OBJECTIVE:
Count the lines in the rows below that contain the string "height", and reply with the number alone.

PROVIDED ENTRIES:
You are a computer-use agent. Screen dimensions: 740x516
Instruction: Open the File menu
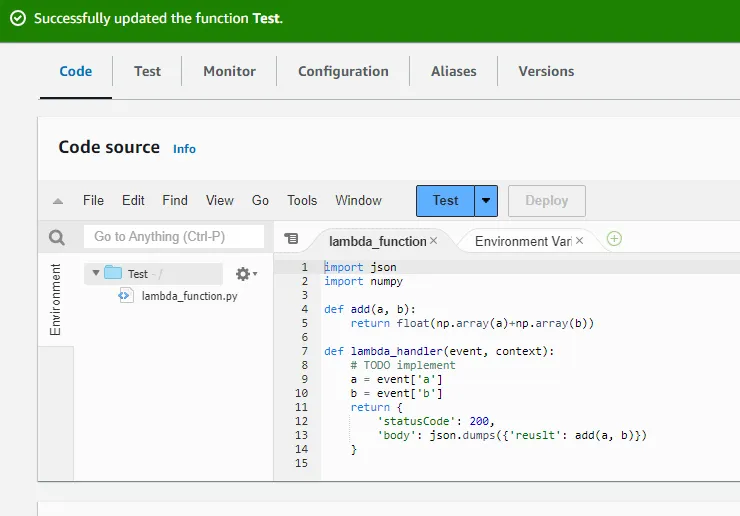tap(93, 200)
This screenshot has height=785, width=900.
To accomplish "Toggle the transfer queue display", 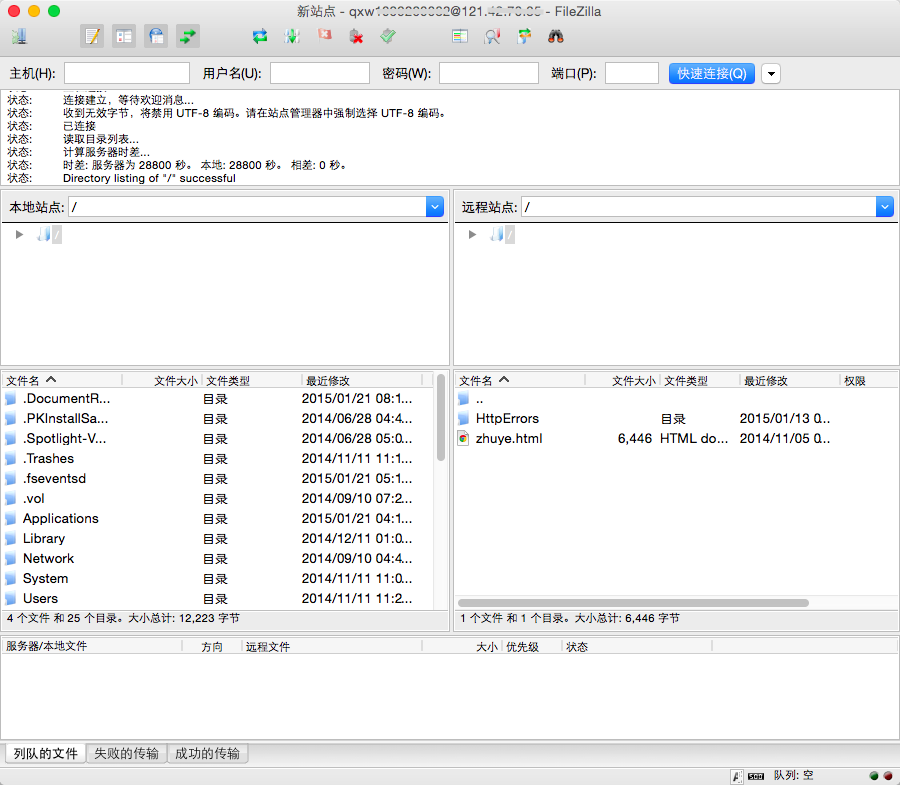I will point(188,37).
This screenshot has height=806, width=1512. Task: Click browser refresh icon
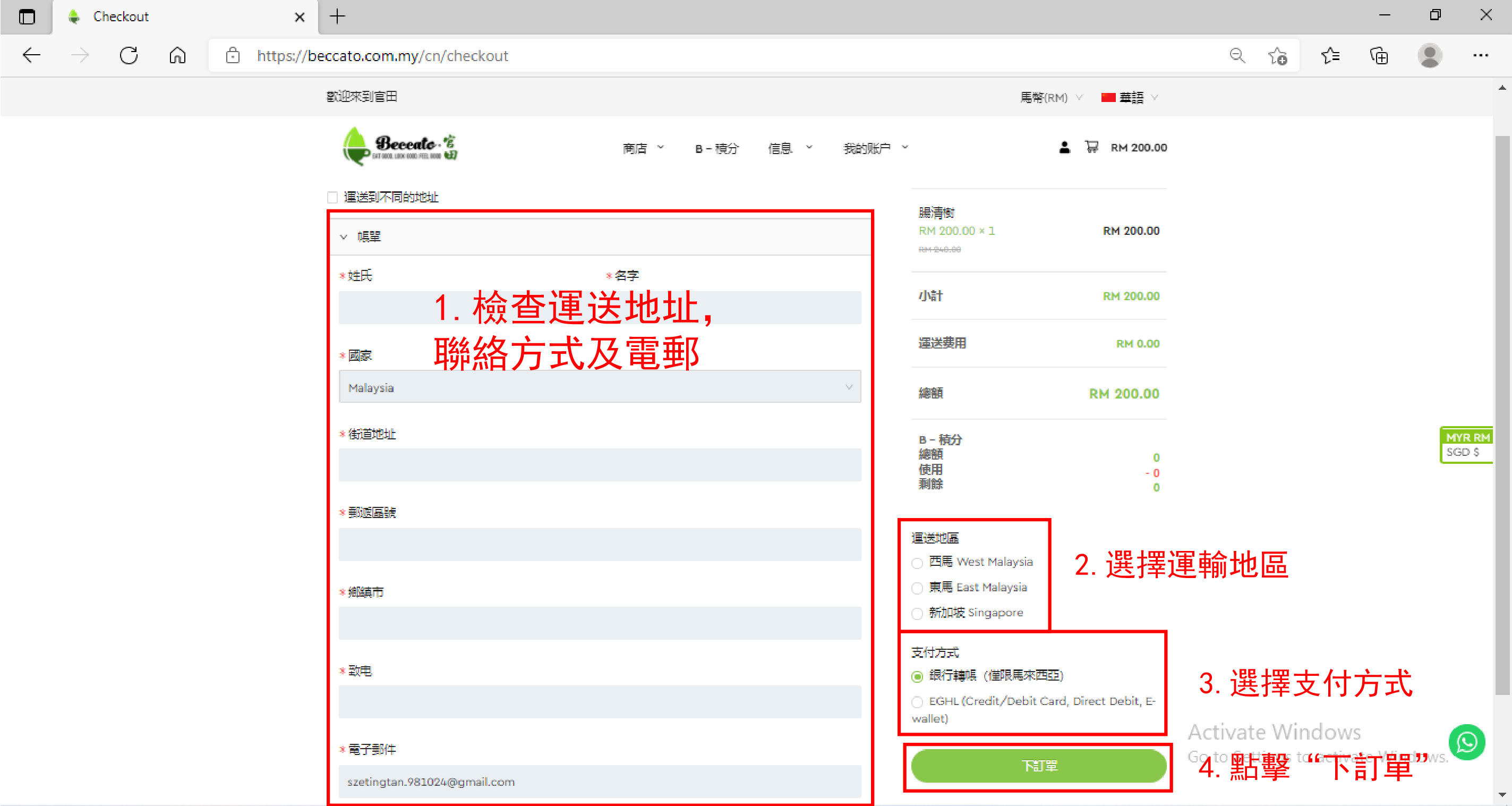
==
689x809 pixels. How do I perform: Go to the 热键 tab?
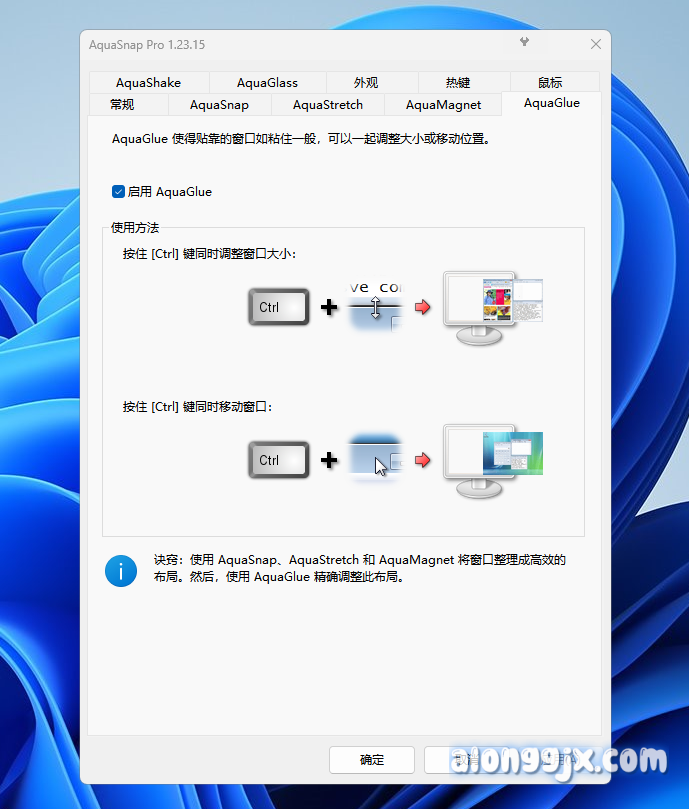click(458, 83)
==
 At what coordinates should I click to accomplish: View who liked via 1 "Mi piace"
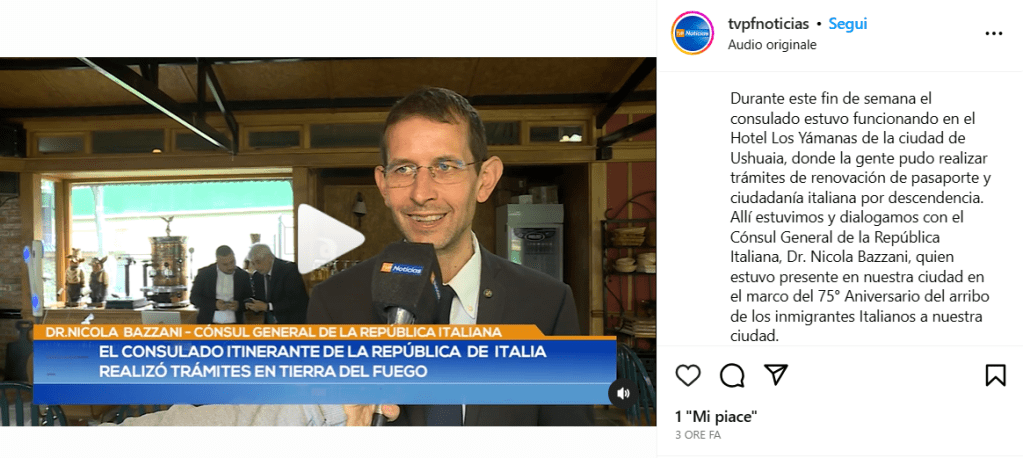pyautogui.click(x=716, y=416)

REPLY:
2